For example, let’s revisit the Enclustra KX2-ST1 FPGA board. The highlighted component below is the DDR3 SDRAM used in my KX2-ST1 board:
After looking up the part number (MT41K128M16JT-125K), we can see that its maximum clock frequency is 800 MHz, meaning it supports DDR3-1600:
However, we previously determined that the maximum PHY interface rate for the Enclustra KX2-ST1 is 1866 Mb/s. So, what speed grade can the DDR3 memory actually run at? Simply put, it’s limited by the lower of the two rates. In this case, the DDR3 module on the Enclustra KX2-ST1 can run at a maximum of DDR3-1600. The good news is that since the FPGA itself supports up to 1866 Mb/s, we can be confident that it will meet timing and fully utilize DDR3-1600.
Now, let’s look at the Arty-S7 FPGA board. According to its reference manual, the DDR3 memory used is an MT41K128M16JT-125:
Checking the specs for this module (MT41K128M16JT-125), we see that its maximum clock frequency is also 800 MHz, meaning it supports DDR3-1600:
Great! That means we can run this DDR3 at DDR3-1600, right? Not so fast. We previously determined that the maximum PHY rate of the Arty-S7-50 FPGA is only 667 Mb/s. So, even though the DDR3 module is capable of DDR3-1600, the FPGA limits it to DDR3-666.
III.III Master Interface Speed: Keeping Up with UberDDR3
Another factor that can limit the speed grade UberDDR3 can run at is the master interface. As mentioned in the previous section, if the master interface can only meet timing at 100 MHz, then regardless of UberDDR3's ability to run at 200 MHz (DDR3-1600), the entire system will still be limited to DDR3-800 due to the bottleneck at the master interface.
In the next section, we’ll create a Dhrystone application using MicroBlaze on the Enclustra FPGA board. You’ll see how timing fails at DDR3-1600, forcing us to downgrade to DDR3-1333 to meet timing properly. This demonstrates how the master interface (in this case, the MicroBlaze system) fails to meet timing at DDR3-1600, ultimately limiting the entire MicroBlaze + UberDDR3 system to a lower speed grade.
IV. Project Demo 1: MicroBlaze Dhrystone Test
Now, for the long-awaited project demo! For this, I’ll be using everyone’s favorite—Vivado’s drag-and-drop MicroBlaze project. To benchmark performance, we’ll run the Dhrystone test. If you’re looking for a step-by-step guide on setting up a MicroBlaze project with UberDDR3, check out these previous blog posts:
In this project, UberDDR3 will serve as the cache memory for MicroBlaze, and we’ll run the Dhrystone test as the application. Below is the final block design:
A PDF export of the Vivado block design is also attached for reference:
IV.I Attempting DDR3-1600
First, let's try running the system at DDR3-1600. As shown below, the controller clock is set to 200 MHz, and the DDR3 clock is 800 MHz:
For UberDDR3, the controller clock period is configured as 5000 ps (200 MHz):
For the Enclustra KX2-ST1 constraint file, use this constraint file.

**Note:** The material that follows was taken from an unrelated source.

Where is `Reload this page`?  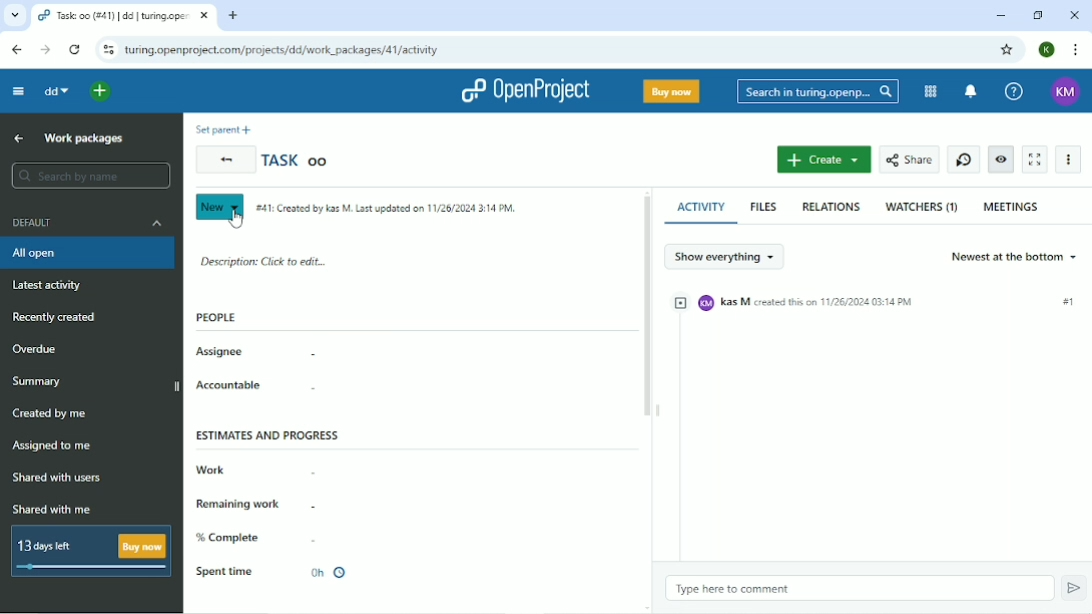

After running synthesis and generating the bitstream, the process completes successfully, but the following warning in red appears:
Oh no! The Worst Negative Slack (WNS) is -0.301, meaning the design fails timing! WNS must be positive for reliable hardware operation. But is UberDDR3 the issue?
Looking at the timing report summary below, we can see that the failing paths originate from design_1_i/microblaze_0* and terminate at design_1_i/microblaze_0/*. This indicates that timing is failing inside the MicroBlaze system, not UberDDR3 itself:
This is a perfect example of how, even when UberDDR3 meets timing at 200 MHz, the master interface (MicroBlaze in this case) becomes the bottleneck.
IV.II Adjusting to DDR3-1333
To resolve this, the easiest solution is to lower the speed grade for the entire system. Let’s now try running at DDR3-1333 instead.
The Clock Wizard needs to be updated:
Controller clock: 166.67 MHz
DDR3 clock: 666.67 MHz
Similarly, UberDDR3 needs to be reconfigured:
Controller clock period: 6000 ps (166.67 MHz)
With these adjustments, we re-run synthesis and generate the bitstream. Below is the final timing summary:
We are now meeting timing! The WNS is now +0.075 ns, confirming that the design is stable.
With timing met, we can now export hardware and create a Vitis project. In Vitis, choose Dhrystone as the application project, build it, and launch hardware. If you're unsure about this process, refer to the blog post UberDDR3 + MicroBlaze (Part 2) - Post #8, where the same Dhrystone test was run—though on a different FPGA board (Arty S7-50).
As shown below, The linker script assigns UberDDR3 for all memory regions. The serial terminal output confirms a successful run, showing:
Dhrystone MIPS (DMIPS/sec): 56.2606
Previously, in UberDDR3 + MicroBlaze (Part 2) - Post #8, the ArtyS7-50 was used, running at DDR3-666:
Comparing these two:
FPGA Board | DDR3 Speed | DMIPS/Sec |
Enclustra KX2-ST1 | DDR3-1333 | 56.2606 |
Arty-S7 | DDR3-666 | 30.6146 |
The Enclustra board achieves ~83% higher DMIPS/Sec, which makes sense since DDR3-1333 runs at twice the speed of DDR3-666.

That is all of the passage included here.